There were no points for guessing which option she was favouring, anyway.

But something had to give, and by the time they'd exchanged another few rapid blows and his bizarre ExMode had faded, Lightning had decided on a working plan. The man was more than cocky – why not use it against him? So when Gilgamesh fired off his next insanely inappropriate proposition – something groan-worthy like "Hey, wanna come check out my big bridge?" – she pretended to actually consider it.

"Maybe I do," Lightning told him, in what she hoped was a seductive voice, while mentally hammering her head against the castle's walls for even considering a moronic plan like this. She'd clearly been spending too much time with Laguna, if she really believed this would work… Lightning lowered her weapon to her side, in a show of good faith.

Gilgamesh, currently standing on one foot with his sword raised above him for a massive overhead strike, froze at her words. He looked at her once, and then twice, blinking. He actually seemed confused for a moment.

"Wait, what was that?"

Lightning cursed silently, and repeated in that same, painfully sultry voice, "I said, maybe I do wanna come check out that big bridge of yours."

Surely there has to be a better way to do this. You weren't thinking hard enough, soldier.

Gilgamesh, however, looked completely stunned by her seemingly positive response. He blinked again, lowering his latest randomly-drawn sword and letting it vanish in a flurry of sparks.

"What, really? You actually wanna – ha ha, take that, Necrophobe! I totally can get laid!"

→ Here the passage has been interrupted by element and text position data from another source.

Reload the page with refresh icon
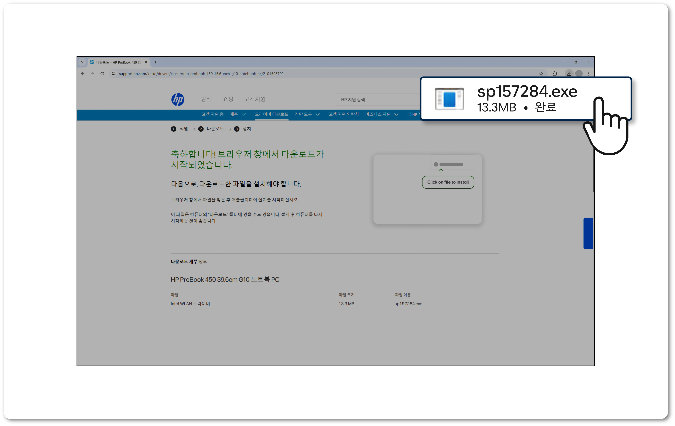tap(102, 73)
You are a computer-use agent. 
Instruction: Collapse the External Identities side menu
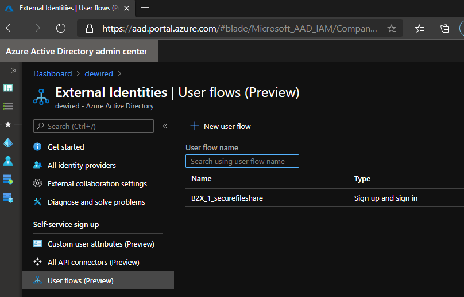pos(165,126)
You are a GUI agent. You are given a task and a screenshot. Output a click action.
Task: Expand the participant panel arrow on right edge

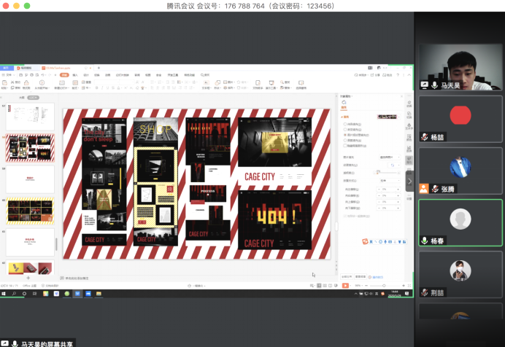(x=409, y=181)
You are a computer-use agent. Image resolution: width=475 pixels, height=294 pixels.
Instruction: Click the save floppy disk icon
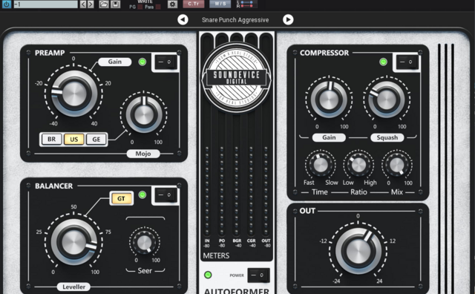point(115,4)
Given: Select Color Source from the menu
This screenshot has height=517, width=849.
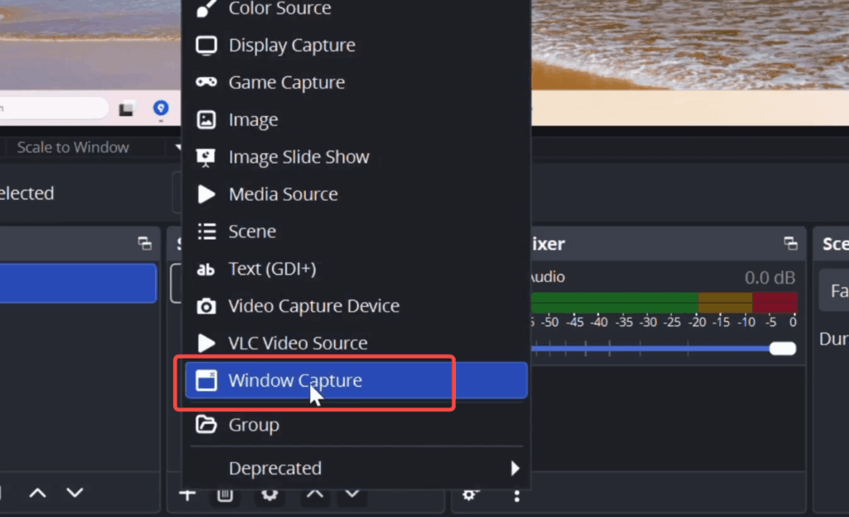Looking at the screenshot, I should (x=279, y=9).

As the man began to moonwalk and dance to some sort of internal victory fanfare, Lightning slipped behind him, summoning her magic for an enhanced strike. Without further preamble, Lightning slammed her thunder-charged punch into the back of Gilgamesh's tasseled head. The man crashed to the ground in a tangle of limbs.

Satisfied that the man was completely out cold, Lightning cracked her knuckles and walked away from him in utter disgust.

"Not even in your dreams," she told him in a low voice.


If this wasn't Final Fantasy, I'd actually be a bit concerned for Gil. But seeing as it is Final Fantasy, and this is Gilgamesh, I wouldn't worry about how he bounces back. Lightning just had to go and give him hope, didn't she?